Гига! Друг... Где ты?
Чех поднялся, огляделся, но посмотреть на фарш ещё раз побоялся.
Кто это?! Чех собрался протереть глаза, но рука не поднялась.
Там, откуда возникла гигантская тень, замаячил смутный силуэт. Слава Богу, Гига жив!
Чех хотел заорать, позвать друга, но только беззвучно разинул рот. Но ничего, он доберётся до Гиги, убедит его повернуть назад, не удастся - заставит. Главное - догнать, не упустить, не потерять. Да вот беда - ноги не идут.
Меж тем силуэт стал приближаться.
Чех ещё раз возблагодарил того, в кого никогда не верил.
А через миг взвыл: это был не Гига.
И не Брог.
Это был он сам.
***
Бозой почувствовал, как ярость плавит его заледенелое нутро. Чика всё не затыкался, трещал про двух фраерков, которые прутся сюда. Но они что-то не появлялись. А ждать уже было невмочь.
Сегодня, сейчас должен наступить тот самый миг, когда он поднимется из ямы. Иначе и быть не может. Довольно терпеть, что раз за разом покидали могилу те, на чьих телах ранее возвышался Бозой.
Там, под его разбитыми, расквашенными сыростью дорог и временем башмаками, скорчились их бывшие конвоиры. Тоже ведь, суки, приезжали сюда через много лет после убийства. Что их притягивало? Совесть, страх? Если бы Бозой мог, его хохот сотряс бы тундру не меньше, чем поступь мёрзлых.
Люди появлялись редко. И уже не могли покинуть могильник. Их место в реальном мире занимал беглец, как удобнее было называть счастливца Бозою. Или освобождённый, как сказали бы двое политических, по странному случаю, как и Чика, оказавшиеся среди матёрых урок. Сколько пришлых уже скопилось в яме? Пожалуй, больше, чем зэков. Последний, бросивший в Бозоя топор, тоже там. Молчит, не отзывается. Да и пёс с ним.

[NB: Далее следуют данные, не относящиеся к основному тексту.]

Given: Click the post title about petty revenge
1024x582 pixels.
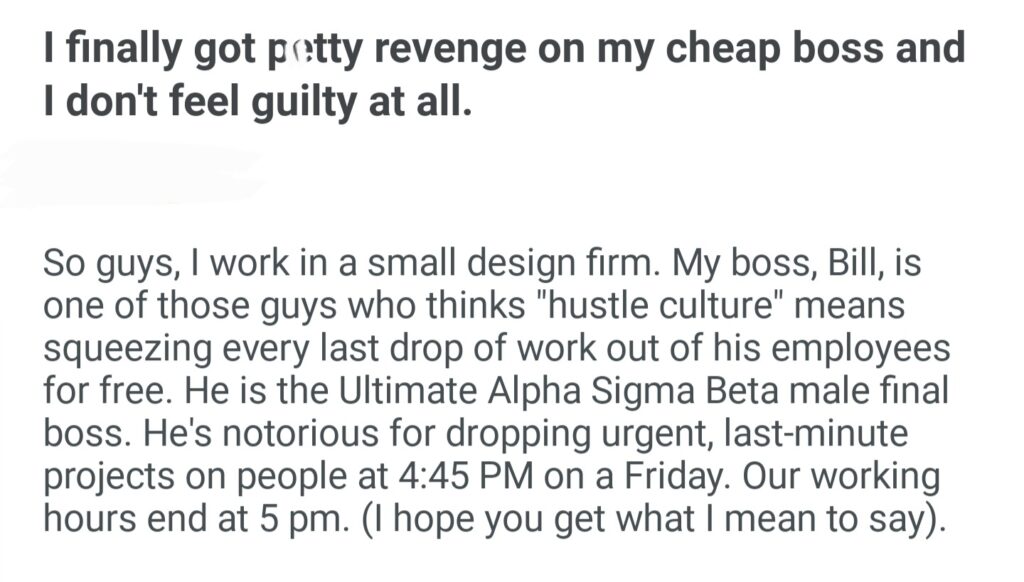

Плохо, что всё совершалось не по понятиям, к которым привыкли Бозой и зэки. Мерзлота сама решала, кому выпадет фарт.
Бозой даже стал молиться ей: помилуй и отпусти. Или погаси навсегда сознание, чтобы не ощущался ледяной огонь, чтобы не чувствовалось, как холод гложет тело.
В Бога, который на небесах, Бозой не верил. Это был Бог для слабых терпил. Обманщик. Сказка. Пшик.
А внутри земли, под мерзлотой - настоящий, всесильный, дарующий самое дорогое - свободу. Странно, что Он выбрал своим помощником-проводником не Бозоя, а Чику.